┌────────
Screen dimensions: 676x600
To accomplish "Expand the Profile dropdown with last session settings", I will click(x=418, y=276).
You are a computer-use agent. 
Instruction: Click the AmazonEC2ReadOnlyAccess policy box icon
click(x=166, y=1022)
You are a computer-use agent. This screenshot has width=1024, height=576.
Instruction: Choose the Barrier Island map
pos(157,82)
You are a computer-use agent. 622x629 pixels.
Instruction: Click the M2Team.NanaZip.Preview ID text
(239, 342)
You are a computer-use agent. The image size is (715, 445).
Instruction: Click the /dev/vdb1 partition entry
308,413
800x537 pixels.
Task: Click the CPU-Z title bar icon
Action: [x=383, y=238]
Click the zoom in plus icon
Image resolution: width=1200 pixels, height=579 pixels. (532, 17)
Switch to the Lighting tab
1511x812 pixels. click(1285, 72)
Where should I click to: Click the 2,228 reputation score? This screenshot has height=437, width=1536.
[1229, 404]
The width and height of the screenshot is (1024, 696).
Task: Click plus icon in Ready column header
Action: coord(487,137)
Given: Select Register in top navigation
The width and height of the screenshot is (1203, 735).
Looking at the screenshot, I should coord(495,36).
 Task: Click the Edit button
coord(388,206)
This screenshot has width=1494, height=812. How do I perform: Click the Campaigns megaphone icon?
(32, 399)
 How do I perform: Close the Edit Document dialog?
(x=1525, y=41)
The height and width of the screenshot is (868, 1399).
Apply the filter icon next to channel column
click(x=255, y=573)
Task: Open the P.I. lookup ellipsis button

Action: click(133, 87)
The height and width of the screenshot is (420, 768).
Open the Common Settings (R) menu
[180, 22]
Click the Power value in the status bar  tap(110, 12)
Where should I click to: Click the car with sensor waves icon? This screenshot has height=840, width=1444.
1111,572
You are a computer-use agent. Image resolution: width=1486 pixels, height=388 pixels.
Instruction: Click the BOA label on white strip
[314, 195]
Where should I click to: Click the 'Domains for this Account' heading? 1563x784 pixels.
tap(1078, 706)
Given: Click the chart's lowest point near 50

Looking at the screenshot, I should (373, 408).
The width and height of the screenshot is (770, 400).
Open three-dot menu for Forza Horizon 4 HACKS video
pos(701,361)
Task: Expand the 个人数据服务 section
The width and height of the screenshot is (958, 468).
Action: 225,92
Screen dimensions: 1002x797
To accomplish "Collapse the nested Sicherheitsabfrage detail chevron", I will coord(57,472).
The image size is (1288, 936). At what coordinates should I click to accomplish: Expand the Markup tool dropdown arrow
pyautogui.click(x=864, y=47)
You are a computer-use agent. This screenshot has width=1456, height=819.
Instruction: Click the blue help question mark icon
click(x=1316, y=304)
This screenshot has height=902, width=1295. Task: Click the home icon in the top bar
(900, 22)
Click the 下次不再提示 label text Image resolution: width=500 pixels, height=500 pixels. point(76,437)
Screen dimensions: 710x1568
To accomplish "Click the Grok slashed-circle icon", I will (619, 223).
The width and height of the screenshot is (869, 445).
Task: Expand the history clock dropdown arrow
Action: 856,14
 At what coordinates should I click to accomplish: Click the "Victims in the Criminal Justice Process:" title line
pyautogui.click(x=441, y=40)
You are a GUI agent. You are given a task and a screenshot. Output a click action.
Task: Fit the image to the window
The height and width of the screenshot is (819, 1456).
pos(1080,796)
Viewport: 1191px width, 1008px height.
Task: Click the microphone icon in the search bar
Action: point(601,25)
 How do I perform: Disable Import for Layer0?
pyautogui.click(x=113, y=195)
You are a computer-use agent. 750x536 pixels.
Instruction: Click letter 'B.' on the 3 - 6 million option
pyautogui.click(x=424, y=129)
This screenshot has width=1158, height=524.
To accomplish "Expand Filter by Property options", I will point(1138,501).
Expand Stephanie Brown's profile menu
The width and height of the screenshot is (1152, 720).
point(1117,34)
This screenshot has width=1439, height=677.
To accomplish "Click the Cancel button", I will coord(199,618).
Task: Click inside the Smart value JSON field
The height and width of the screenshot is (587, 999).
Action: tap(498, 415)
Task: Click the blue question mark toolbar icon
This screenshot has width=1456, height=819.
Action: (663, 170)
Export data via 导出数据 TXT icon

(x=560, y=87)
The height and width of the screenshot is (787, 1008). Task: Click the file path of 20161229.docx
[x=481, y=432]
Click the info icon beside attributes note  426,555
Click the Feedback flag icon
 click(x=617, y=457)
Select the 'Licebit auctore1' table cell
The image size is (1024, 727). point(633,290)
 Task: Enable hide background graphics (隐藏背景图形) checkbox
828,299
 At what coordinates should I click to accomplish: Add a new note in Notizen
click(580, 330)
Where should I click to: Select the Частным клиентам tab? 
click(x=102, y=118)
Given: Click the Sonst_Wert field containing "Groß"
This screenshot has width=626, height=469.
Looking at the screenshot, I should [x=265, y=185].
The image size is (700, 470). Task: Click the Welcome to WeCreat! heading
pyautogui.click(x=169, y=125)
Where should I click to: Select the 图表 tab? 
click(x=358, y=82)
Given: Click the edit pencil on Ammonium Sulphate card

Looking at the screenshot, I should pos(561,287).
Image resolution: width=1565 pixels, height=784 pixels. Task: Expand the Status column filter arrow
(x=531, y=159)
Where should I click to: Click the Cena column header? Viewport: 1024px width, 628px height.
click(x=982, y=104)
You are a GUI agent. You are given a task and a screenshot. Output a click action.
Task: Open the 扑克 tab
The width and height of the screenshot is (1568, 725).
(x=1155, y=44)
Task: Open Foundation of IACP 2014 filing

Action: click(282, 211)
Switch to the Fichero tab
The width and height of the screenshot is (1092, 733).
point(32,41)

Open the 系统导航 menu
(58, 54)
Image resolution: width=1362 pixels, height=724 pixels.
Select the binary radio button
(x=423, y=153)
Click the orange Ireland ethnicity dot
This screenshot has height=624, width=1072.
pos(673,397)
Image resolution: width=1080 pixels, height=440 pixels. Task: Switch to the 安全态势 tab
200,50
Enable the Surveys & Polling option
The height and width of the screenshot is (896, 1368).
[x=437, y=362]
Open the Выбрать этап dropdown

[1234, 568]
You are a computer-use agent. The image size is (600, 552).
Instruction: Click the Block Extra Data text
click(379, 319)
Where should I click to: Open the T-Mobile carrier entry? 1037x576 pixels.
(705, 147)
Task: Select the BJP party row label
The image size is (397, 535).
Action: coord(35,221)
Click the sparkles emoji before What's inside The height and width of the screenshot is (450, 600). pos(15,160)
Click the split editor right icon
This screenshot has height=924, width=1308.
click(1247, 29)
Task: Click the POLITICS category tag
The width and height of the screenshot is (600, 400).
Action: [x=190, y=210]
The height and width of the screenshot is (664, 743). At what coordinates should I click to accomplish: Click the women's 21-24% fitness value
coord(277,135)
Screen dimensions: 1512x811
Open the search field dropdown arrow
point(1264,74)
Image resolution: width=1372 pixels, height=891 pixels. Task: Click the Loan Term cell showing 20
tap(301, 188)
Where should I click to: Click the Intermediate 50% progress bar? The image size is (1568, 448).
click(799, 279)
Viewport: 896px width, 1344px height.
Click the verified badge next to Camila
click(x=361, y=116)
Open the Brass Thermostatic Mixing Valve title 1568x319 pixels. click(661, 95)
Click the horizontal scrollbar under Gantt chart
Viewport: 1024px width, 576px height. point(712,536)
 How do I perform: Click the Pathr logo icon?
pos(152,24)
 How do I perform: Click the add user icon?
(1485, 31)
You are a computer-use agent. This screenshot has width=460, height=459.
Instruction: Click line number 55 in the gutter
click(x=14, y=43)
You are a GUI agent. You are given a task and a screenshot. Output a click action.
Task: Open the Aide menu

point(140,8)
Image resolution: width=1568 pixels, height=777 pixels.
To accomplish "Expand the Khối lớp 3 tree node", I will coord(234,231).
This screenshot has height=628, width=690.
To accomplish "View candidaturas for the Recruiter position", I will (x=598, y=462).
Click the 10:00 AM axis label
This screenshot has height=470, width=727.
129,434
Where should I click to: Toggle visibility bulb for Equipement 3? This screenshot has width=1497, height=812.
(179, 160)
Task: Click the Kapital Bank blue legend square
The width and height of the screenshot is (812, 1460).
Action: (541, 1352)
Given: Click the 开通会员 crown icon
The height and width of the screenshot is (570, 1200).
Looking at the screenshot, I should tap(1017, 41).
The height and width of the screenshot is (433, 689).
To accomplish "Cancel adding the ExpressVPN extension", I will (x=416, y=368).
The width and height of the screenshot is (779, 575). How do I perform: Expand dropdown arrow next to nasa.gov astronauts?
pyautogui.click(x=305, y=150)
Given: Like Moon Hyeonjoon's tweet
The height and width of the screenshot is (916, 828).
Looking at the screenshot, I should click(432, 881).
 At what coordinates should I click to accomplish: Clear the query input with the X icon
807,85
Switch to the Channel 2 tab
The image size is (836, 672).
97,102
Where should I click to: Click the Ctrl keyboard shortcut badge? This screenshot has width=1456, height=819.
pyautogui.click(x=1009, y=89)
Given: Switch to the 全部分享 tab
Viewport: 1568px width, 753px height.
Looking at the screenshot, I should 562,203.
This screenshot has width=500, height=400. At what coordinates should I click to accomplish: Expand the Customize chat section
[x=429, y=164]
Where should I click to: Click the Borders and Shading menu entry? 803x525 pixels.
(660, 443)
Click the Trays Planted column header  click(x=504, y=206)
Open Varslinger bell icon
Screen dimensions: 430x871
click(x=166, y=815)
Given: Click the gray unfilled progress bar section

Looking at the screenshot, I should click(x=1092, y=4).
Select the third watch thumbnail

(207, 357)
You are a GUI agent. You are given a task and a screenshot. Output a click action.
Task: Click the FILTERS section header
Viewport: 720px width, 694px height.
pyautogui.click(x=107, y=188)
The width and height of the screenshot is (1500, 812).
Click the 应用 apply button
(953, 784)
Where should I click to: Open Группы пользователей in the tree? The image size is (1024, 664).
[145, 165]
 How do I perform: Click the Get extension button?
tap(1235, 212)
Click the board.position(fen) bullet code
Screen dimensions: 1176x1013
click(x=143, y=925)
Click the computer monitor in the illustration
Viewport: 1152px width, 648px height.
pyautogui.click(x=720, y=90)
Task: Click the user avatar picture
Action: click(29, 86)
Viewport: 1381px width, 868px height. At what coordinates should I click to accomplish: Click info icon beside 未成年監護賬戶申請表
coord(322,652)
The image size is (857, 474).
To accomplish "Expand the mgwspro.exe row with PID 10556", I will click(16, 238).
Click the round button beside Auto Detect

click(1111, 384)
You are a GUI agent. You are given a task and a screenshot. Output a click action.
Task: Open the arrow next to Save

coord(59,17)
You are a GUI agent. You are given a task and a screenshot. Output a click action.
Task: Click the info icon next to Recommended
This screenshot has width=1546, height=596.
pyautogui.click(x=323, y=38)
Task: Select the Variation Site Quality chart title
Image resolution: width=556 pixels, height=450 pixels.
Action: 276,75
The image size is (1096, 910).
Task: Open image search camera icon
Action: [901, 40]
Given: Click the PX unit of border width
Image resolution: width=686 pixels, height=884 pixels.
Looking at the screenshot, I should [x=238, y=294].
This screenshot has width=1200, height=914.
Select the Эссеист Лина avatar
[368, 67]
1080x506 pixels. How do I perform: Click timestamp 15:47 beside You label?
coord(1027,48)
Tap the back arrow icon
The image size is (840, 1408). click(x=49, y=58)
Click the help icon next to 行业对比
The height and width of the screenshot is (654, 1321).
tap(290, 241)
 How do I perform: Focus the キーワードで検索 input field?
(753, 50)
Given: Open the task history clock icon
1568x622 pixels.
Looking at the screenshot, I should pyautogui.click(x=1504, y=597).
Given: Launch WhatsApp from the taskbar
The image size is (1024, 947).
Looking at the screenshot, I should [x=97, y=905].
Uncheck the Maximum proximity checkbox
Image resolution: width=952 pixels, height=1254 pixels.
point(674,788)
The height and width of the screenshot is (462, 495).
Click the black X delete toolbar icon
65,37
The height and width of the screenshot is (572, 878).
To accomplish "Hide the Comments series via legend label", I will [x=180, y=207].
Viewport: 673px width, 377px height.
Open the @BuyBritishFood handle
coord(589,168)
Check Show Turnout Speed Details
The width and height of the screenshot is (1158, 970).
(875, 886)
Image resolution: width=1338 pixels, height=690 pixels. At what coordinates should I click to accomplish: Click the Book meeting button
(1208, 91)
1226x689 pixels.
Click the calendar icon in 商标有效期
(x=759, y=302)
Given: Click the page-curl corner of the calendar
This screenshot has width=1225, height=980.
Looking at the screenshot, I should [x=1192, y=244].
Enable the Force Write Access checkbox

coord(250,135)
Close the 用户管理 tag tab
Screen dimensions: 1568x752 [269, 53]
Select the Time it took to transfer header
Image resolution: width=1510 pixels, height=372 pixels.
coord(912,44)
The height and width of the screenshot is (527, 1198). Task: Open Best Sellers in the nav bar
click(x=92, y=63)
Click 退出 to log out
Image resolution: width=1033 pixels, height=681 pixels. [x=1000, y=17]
└────────
• **Task requirements**:
Can you copy out everything in the material above, from its first line down to and including the line containing "Action: coord(487,137)", without changing anything?

• **Worked solution**:
Screen dimensions: 676x600
To accomplish "Expand the Profile dropdown with last session settings", I will click(x=418, y=276).
You are a computer-use agent. 
Instruction: Click the AmazonEC2ReadOnlyAccess policy box icon
click(x=166, y=1022)
You are a computer-use agent. This screenshot has width=1024, height=576.
Instruction: Choose the Barrier Island map
pos(157,82)
You are a computer-use agent. 622x629 pixels.
Instruction: Click the M2Team.NanaZip.Preview ID text
(239, 342)
You are a computer-use agent. The image size is (715, 445).
Instruction: Click the /dev/vdb1 partition entry
308,413
800x537 pixels.
Task: Click the CPU-Z title bar icon
Action: [x=383, y=238]
Click the zoom in plus icon
Image resolution: width=1200 pixels, height=579 pixels. (532, 17)
Switch to the Lighting tab
1511x812 pixels. click(1285, 72)
Where should I click to: Click the 2,228 reputation score? This screenshot has height=437, width=1536.
[1229, 404]
The width and height of the screenshot is (1024, 696).
Task: Click plus icon in Ready column header
Action: coord(487,137)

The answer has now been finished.